* [Task details] Copy out the lines of the material below, from the line containing "Task: Add task for Кластеризация запросов" up to and including the line containing "coord(509,222)", without any changes.

* [Data provided]
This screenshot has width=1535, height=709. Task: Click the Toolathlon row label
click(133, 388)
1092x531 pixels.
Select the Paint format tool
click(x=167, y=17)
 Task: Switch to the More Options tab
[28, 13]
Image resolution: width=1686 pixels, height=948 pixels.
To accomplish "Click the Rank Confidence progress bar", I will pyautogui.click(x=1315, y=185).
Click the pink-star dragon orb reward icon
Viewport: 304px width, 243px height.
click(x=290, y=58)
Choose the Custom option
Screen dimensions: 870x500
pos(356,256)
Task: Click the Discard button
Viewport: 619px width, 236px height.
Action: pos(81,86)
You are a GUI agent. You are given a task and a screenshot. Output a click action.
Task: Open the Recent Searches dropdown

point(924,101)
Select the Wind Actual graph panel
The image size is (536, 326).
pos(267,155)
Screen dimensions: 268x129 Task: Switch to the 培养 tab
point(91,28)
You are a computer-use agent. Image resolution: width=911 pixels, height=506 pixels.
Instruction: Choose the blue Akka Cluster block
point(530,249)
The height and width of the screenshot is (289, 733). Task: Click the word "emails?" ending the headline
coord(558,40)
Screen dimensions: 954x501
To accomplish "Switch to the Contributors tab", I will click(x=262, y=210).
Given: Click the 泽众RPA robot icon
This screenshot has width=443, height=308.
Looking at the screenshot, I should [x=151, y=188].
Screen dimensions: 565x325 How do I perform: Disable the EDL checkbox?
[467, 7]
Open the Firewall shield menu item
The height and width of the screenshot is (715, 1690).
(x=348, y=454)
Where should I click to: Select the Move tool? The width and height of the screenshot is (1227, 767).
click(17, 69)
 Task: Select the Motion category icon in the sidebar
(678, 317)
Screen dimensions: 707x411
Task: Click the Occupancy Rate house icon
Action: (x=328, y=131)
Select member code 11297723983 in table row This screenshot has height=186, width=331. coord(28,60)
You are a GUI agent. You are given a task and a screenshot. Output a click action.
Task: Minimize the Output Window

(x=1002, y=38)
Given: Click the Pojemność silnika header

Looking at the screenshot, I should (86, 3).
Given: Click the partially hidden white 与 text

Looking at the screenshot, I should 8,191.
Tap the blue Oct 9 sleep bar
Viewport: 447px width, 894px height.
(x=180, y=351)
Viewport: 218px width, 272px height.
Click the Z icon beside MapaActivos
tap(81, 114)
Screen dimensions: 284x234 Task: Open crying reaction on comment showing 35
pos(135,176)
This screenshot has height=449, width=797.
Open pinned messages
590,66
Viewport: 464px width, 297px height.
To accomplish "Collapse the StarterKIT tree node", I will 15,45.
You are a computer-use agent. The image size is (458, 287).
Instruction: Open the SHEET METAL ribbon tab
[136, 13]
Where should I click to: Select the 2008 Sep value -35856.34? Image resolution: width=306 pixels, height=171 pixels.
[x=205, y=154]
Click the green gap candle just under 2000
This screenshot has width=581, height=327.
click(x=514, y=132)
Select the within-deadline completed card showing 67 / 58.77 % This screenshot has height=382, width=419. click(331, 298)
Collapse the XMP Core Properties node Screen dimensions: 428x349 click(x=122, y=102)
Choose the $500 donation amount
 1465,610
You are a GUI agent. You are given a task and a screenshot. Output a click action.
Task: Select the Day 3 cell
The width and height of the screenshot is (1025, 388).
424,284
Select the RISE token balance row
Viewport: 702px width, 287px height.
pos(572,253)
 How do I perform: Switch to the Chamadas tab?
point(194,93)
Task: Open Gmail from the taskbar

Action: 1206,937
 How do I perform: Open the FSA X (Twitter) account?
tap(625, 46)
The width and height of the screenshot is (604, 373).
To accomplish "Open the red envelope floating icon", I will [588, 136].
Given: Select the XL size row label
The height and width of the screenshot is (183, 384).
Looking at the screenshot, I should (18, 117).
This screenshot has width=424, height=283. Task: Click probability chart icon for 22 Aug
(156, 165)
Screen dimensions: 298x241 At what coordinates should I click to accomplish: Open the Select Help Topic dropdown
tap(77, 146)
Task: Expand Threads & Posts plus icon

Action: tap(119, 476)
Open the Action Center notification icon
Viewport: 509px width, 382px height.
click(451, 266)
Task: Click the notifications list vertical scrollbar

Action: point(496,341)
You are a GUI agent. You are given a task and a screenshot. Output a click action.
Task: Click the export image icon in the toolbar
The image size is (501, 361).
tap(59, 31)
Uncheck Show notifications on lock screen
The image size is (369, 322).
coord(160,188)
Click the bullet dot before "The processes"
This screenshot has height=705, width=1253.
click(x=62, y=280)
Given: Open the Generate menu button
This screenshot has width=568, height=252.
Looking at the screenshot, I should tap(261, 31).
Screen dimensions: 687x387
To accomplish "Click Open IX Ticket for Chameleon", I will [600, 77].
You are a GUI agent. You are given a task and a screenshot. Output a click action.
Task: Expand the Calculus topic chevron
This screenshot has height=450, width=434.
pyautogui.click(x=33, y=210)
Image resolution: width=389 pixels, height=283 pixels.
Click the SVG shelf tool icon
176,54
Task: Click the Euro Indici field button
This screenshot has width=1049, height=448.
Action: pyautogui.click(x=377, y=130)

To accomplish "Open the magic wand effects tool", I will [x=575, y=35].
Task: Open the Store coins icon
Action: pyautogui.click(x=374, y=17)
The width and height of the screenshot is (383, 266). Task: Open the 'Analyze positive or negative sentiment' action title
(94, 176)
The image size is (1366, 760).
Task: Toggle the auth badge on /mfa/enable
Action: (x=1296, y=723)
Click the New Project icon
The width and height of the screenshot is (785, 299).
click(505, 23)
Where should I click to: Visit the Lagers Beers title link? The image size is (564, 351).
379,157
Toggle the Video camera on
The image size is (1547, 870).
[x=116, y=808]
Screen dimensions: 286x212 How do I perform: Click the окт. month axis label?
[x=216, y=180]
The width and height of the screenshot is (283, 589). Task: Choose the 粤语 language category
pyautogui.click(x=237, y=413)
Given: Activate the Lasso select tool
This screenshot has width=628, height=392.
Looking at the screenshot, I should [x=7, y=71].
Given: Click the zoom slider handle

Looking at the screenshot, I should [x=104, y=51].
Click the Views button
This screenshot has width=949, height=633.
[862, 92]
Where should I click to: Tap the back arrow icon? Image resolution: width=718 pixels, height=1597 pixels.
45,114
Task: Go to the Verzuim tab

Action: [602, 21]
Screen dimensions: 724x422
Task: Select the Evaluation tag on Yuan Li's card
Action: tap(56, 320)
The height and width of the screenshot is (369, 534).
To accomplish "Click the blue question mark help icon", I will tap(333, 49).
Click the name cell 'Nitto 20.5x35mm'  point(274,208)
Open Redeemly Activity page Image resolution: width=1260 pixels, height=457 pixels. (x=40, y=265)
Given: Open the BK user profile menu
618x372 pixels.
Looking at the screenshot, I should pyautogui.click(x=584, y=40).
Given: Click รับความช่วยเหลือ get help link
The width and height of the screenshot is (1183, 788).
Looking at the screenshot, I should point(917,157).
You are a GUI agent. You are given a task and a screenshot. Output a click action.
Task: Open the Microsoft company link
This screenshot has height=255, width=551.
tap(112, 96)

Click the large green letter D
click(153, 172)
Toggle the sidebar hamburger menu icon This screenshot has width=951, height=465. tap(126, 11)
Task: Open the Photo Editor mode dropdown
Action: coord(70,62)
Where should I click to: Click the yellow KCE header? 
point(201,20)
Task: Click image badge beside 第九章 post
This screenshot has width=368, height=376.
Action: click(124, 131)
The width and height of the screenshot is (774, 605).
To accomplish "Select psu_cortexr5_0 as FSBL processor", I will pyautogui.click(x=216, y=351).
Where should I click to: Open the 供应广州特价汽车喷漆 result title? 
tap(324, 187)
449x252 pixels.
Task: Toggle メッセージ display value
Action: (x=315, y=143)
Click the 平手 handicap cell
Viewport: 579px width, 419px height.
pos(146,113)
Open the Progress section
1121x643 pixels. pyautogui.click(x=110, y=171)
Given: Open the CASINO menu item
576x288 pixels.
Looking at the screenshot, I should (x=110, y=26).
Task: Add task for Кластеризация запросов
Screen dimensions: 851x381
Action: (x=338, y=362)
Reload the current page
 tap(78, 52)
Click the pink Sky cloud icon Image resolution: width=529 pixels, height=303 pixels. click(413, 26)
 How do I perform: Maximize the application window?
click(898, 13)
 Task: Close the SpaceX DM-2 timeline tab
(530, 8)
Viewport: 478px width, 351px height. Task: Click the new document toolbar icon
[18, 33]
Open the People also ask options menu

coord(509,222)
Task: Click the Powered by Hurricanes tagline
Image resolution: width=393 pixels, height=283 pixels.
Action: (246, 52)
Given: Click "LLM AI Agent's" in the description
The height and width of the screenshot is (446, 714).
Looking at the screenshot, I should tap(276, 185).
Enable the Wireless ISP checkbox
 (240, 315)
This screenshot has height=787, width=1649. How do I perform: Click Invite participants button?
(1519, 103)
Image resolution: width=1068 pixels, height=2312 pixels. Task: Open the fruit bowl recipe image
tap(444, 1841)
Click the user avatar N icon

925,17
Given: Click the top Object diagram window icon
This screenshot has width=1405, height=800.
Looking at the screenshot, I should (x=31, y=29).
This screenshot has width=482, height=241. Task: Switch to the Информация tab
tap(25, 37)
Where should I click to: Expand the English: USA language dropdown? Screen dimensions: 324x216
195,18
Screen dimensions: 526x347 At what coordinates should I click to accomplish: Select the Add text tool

* [Expected output]
Task: Add task for Кластеризация запросов
Screen dimensions: 851x381
Action: (x=338, y=362)
Reload the current page
 tap(78, 52)
Click the pink Sky cloud icon Image resolution: width=529 pixels, height=303 pixels. click(413, 26)
 How do I perform: Maximize the application window?
click(898, 13)
 Task: Close the SpaceX DM-2 timeline tab
(530, 8)
Viewport: 478px width, 351px height. Task: Click the new document toolbar icon
[18, 33]
Open the People also ask options menu

coord(509,222)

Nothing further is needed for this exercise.